* PASSAGE PROVIDED:
-.-.-
I told my Dad, a few years ago, that I wish I had gone to Vietnam. His immediate response, "That would have been awful!" That surprised me as I thought he might have said something like "it would have been hard but I would have been proud" or something similar. His response was based on his experience in war. I will never have much of an idea as to what he went through, saw, and did. After 61 years, he still cannot talk about it without shaking, tearing up and his face going red at the fear of being forced to bring back those old and buried memories. As I would very much like to know his story, I cannot ask.

Now, at my age, I am still safe because of what others have done for me and my freedom. I am at the point in life where I cannot go fight a war, but I can stand up for our troops and appreciate, from the bottom of my heart, what they are doing for us each and every day. My hat goes off, my cheer grows loud and my hands sting from clapping as I try, in a feeble way, to show them just how much I honor them and thank them for their willingness to fight. They volunteer to go to that desert place and stand for freedom. They are willing to do what I was afraid to do. They have made the choice to take the chance of not coming home again; and they do it for you and me.

I write this with the most humble and sincere thanks to the men and women of our armed forces. From my computer, safe at home...

1 comment:

  1. I, for one, agree with Grandpa in saying "that would have been awful" if you'd gone to Vietnam. The scars that soldiers live with for the rest of their lives (if they live at all) are unimaginable and I'm sure nobody fully understands those things unless they've faced them. I definitely would have been proud of you for going, but I am equally proud of you for wishing you'd gone and so relieved that you never had to. God had other plans for you...namely, me. You should never think "coulda shoulda" about the past, but realize God is and was soveriegn in giving you the number you got in the draft. You are no less of a person or a man for not being drawn. I told a lady at church who served in the military for a long time "I think everyone should enlist and serve their country...except those I love and are related to." That basically sums it up.
-.-.-
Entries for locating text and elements
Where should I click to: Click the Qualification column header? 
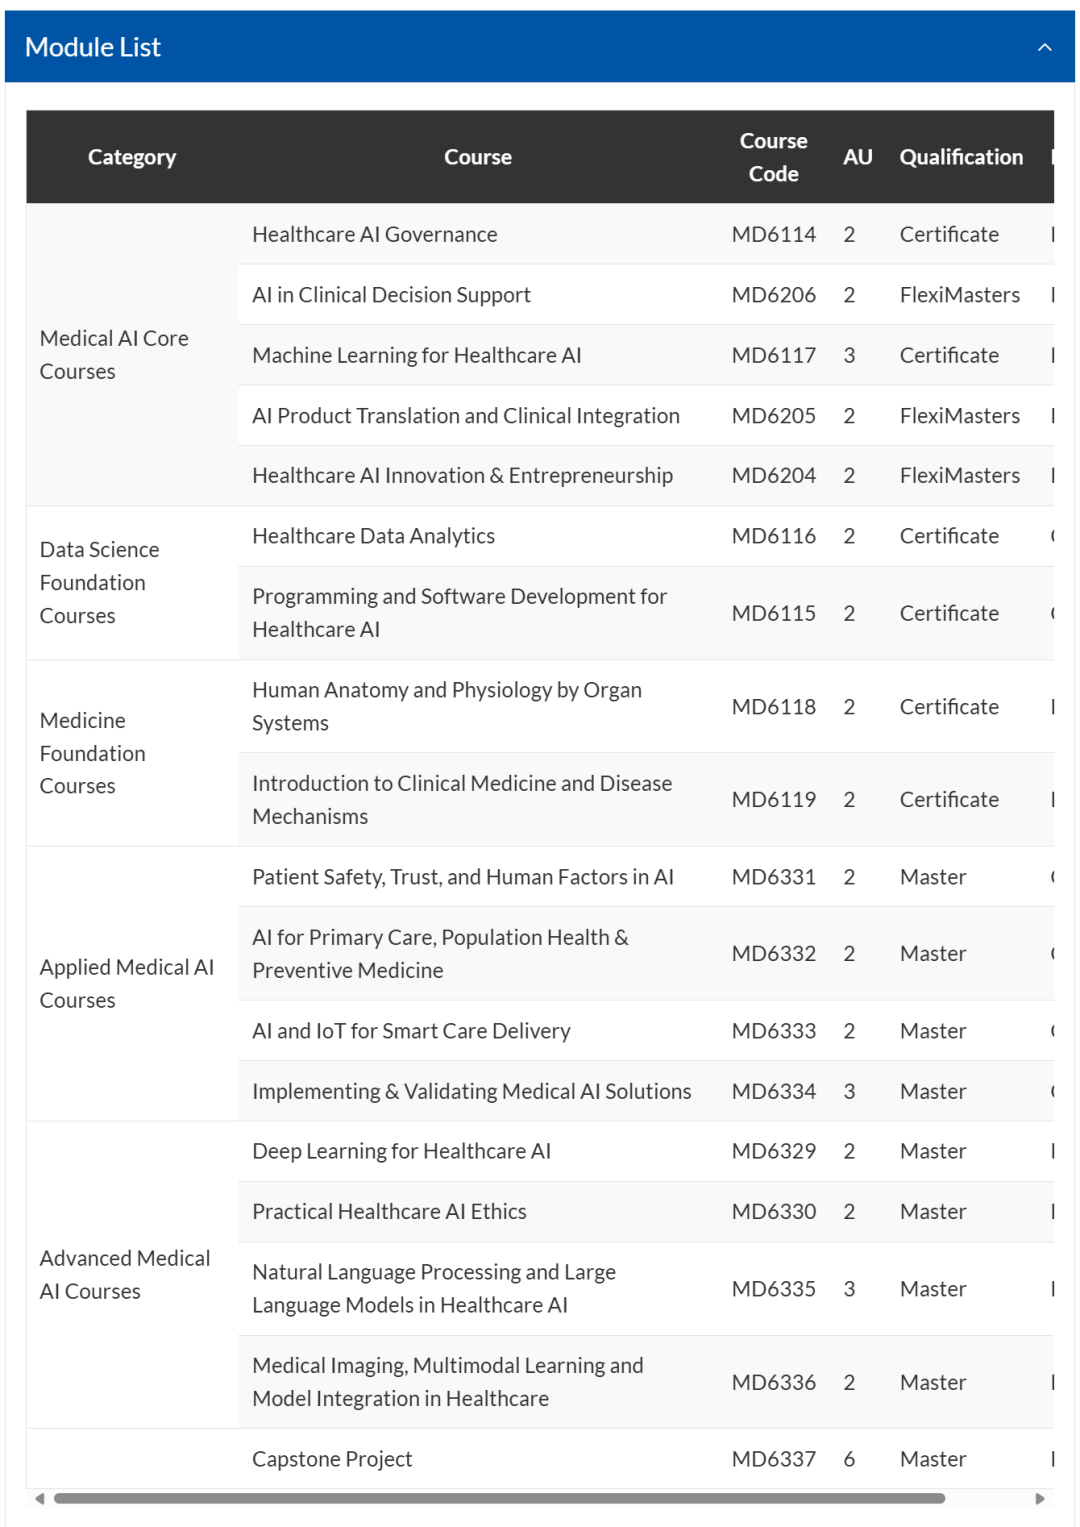tap(961, 157)
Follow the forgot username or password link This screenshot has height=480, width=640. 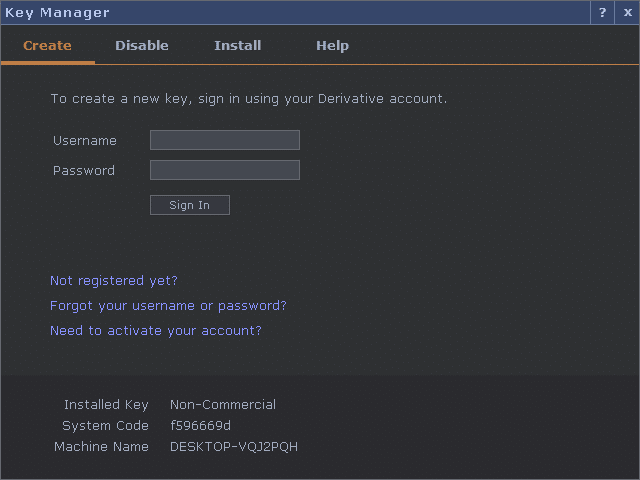pos(168,306)
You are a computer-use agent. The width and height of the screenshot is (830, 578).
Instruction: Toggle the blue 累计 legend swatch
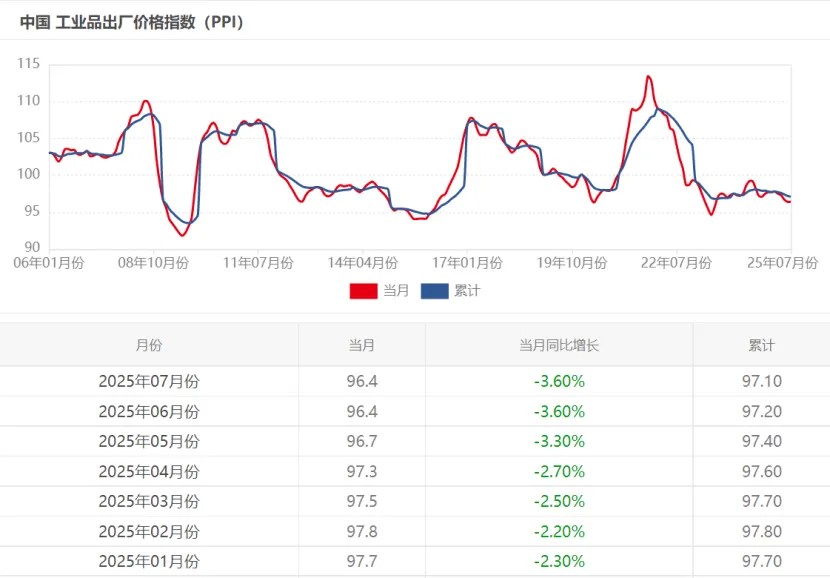click(435, 291)

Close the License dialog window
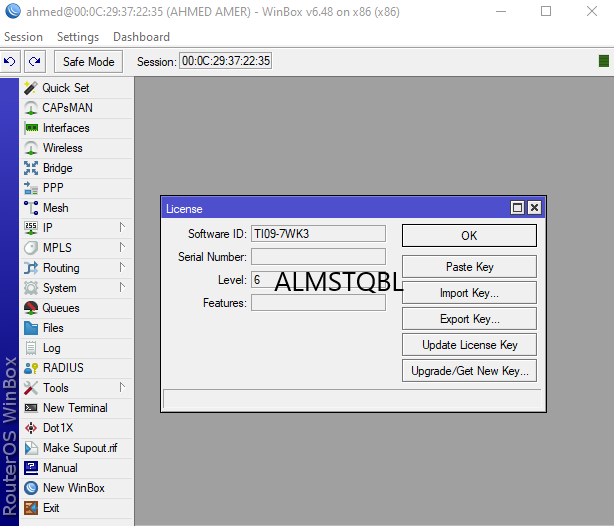pos(534,208)
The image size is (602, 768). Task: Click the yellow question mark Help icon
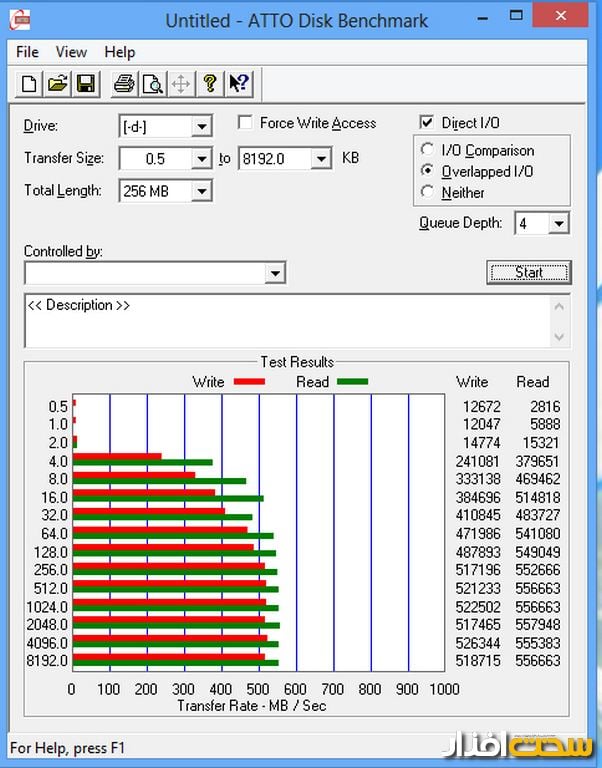click(x=210, y=84)
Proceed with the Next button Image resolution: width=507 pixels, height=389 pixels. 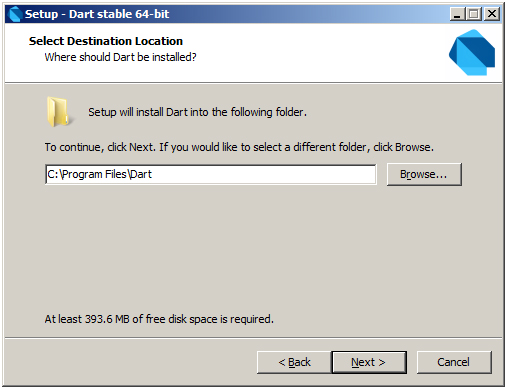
-.-.-
* JOBS:
A. Print the part of the blog post starting with "1. I, for one, agree" and going on through "sums it up.".
B. In the blog post, what did the writer's father immediately say on hearing that the writer wished he had gone to Vietnam?

* TASK-BY-TASK RESULTS:
A.
1. I, for one, agree with Grandpa in saying "that would have been awful" if you'd gone to Vietnam. The scars that soldiers live with for the rest of their lives (if they live at all) are unimaginable and I'm sure nobody fully understands those things unless they've faced them. I definitely would have been proud of you for going, but I am equally proud of you for wishing you'd gone and so relieved that you never had to. God had other plans for you...namely, me. You should never think "coulda shoulda" about the past, but realize God is and was soveriegn in giving you the number you got in the draft. You are no less of a person or a man for not being drawn. I told a lady at church who served in the military for a long time "I think everyone should enlist and serve their country...except those I love and are related to." That basically sums it up.

B. "That would have been awful!"